Martin: Just to add to that. I think it’s just really seductive to think that like, “Oh, I’m an analytical person, and so I can do some basic research. And based on my research sitting in my, you know, offices in San Francisco, I know how to set the pricing, because I’ve got comparables and yada, yada, yada.”

Mark: I have my buddies, too, that’ll tell me.

Martin: That’s right. I could talk to my friends. They’ll tell me, like…

Mark: Not a bubble. I mean, it’s not a little bubble out here. I mean, everybody is gonna…

Martin: Everybody.

Mark: …like this, right?

Martin: And that’s actually kind of where I was initially, seriously. I am such a convert for a couple of reasons. One of them is, like, the value of a sales team is certainly to sell and bring in a number. But in my experience, when it comes to setting pricing and understanding what the market will bear, like, there’s nothing that can do it except for sales. This is just my experience. It’s not market research. It’s not marketing. It’s not the entrepreneur. I don’t believe, if you’re doing real category creation, you can just build an ROI tool. I don’t think it’s that simple. Depending on who you talk to in the organization, you’re gonna get, like, two different understandings of what the value actually is.

Mark: Some people aren’t gonna wanna be held to that ROI, right? They’re taking a risk. As you go up in the organization, they’re gonna want a bigger potential return for making this type of a bet, and the risk profiles are gonna be completely different as well.

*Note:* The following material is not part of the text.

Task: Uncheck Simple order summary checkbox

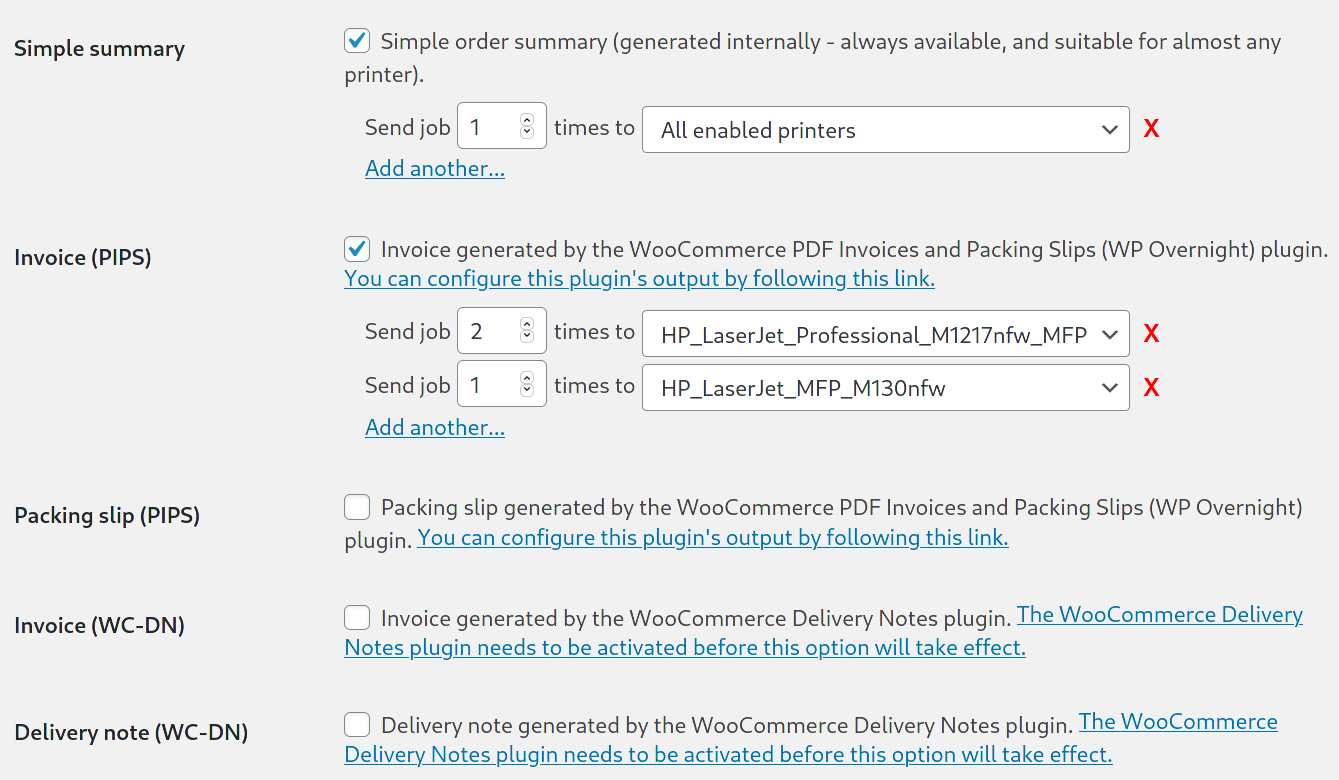Action: click(x=357, y=41)
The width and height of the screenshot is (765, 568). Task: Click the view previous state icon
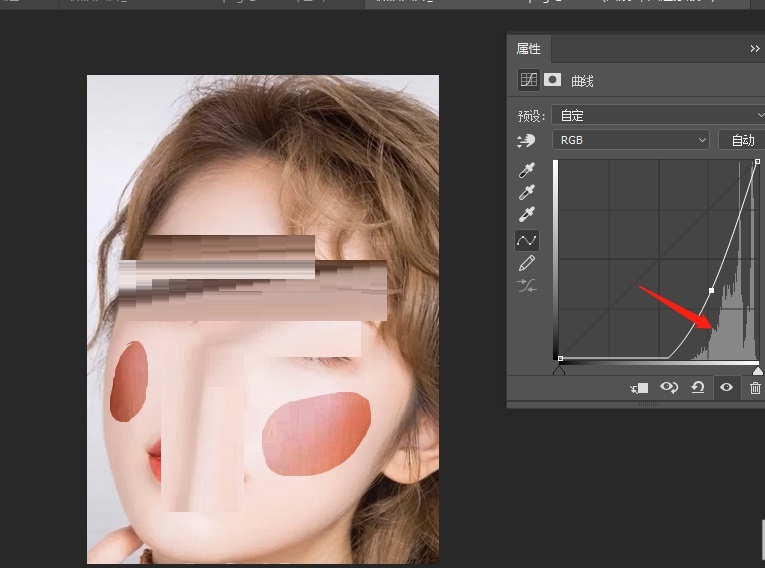tap(669, 388)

Martin: Yeah. And I think something that entrepreneurs underestimate is large companies’ appetite to learn from startups. Very often in a hot area, say, AI or deep learning, you’ll have these, like, really smart entrepreneurs that have done their Ph.D, maybe they just peeled out of Google or something. Companies will pay to engage with them. They may pay 100k or 200k for a POC. And so, the entrepreneur is like, “I’ve got product-market fit. These guys are talking to me. The pricing is set.” But the reality is that it makes total sense for the company to do this and to learn from them. And so, I mean, one thing I really learned to appreciate about, you know, setting pricing aggressively early on, is you start to get real market feedback. You can’t delude yourself anymore. People aren’t buying it to learn about it, they aren’t doing this because you’re super charismatic. You get real signals. And the reality is early on in a company’s lifecycle, you really can only take on so many customers anyways. Setting pricing high really helps that.

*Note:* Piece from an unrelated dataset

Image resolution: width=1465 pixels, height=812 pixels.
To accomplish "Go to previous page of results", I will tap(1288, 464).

Mark: Fast forward a little bit. Let’s assume we’re getting past POCs and our first 5, 10, 20 customers, but, you know, I see a lot of situations that we’re getting stuck in the mud with a lot of companies. And the reason they get stuck in the mud, particularly dealing with these bigger companies is — a lot of earlier stage companies, they haven’t thought through what the rest of that deal is gonna look like if it expanded throughout the entire environment. I see it time and time again and I constantly press. 

I say, “Look, in almost any proposal-type situation, you want it to have not only your initial pricing per unit set, but you need to go model and understand what would happen if that customer adopted throughout their entire enterprise.” Now, early on, it sounds like a pipe dream and, “Oh, my gosh, I can’t think that far ahead.” But you’ve got to go, literally — kind of, model these things up, because that’s what the customer is gonna be asking themselves. “All right. If I do this proof of concept for 100 nodes or 100 users, but I have 100,000 in my environment nodes or users or whatever the model is,” they’re gonna be thinking ahead, because they’ve been through this game before.

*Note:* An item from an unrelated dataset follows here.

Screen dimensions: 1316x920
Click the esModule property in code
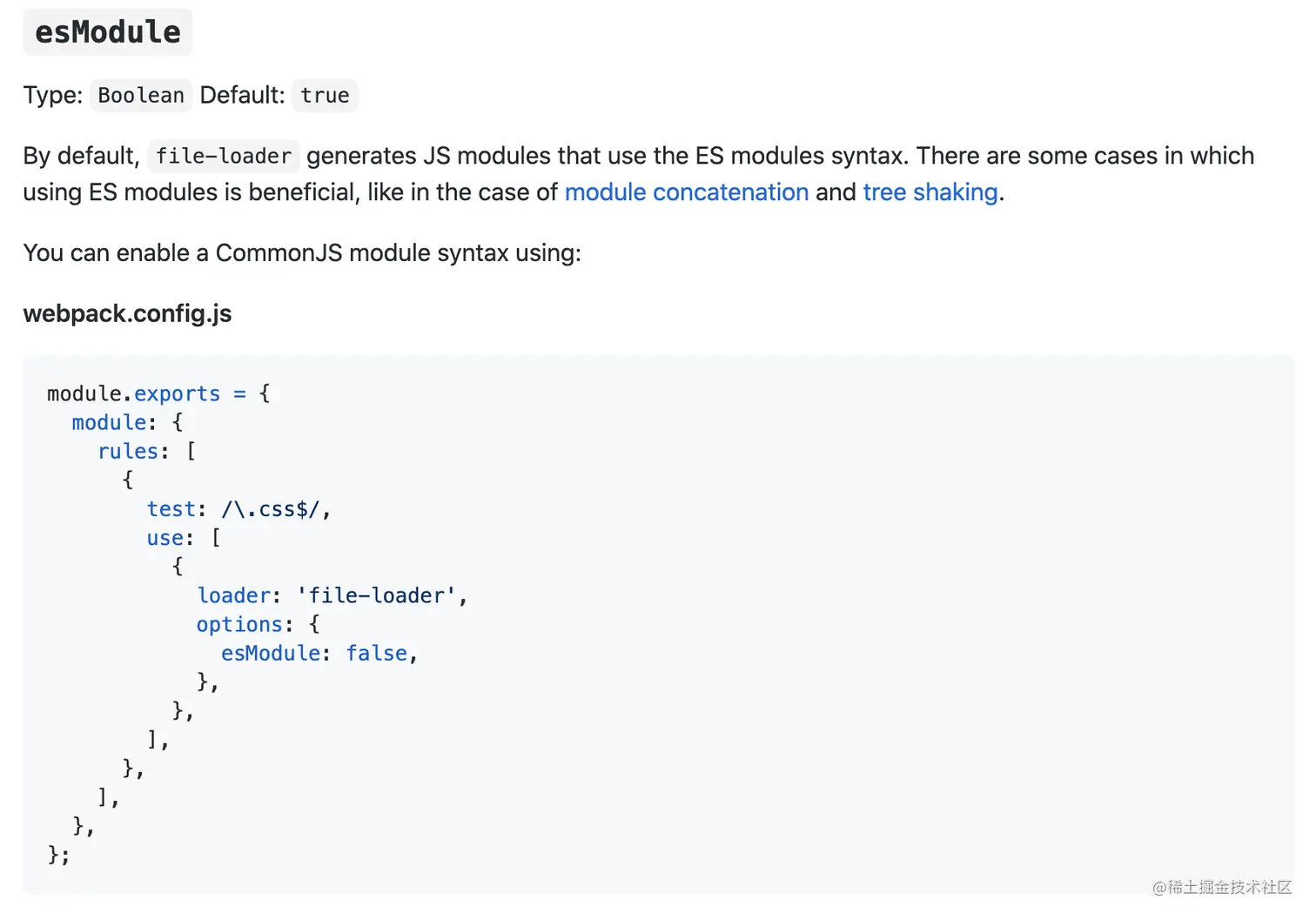(270, 654)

So, when you’re starting that quote process, to take a lot of friction out of the whole buying and selling process — to be able to, kind of, give them, you know, in the quotes, “Here’s what the small deal would look like to get started <inaudible>. Here’s what a medium-sized deal [would look like] with multi-BU. And then here’s what a large deal would look like.” I’ve technically validated it. I know I can scale. I know I’ve got the architecture or whatever. And I know I’ve got the security and things. But I also, I can actually back that up from a — you know, business case standpoint.

Martin: You’ve talking about pricing, which is great, but there’s organizational issues. Obviously, they’re incredibly important in selling.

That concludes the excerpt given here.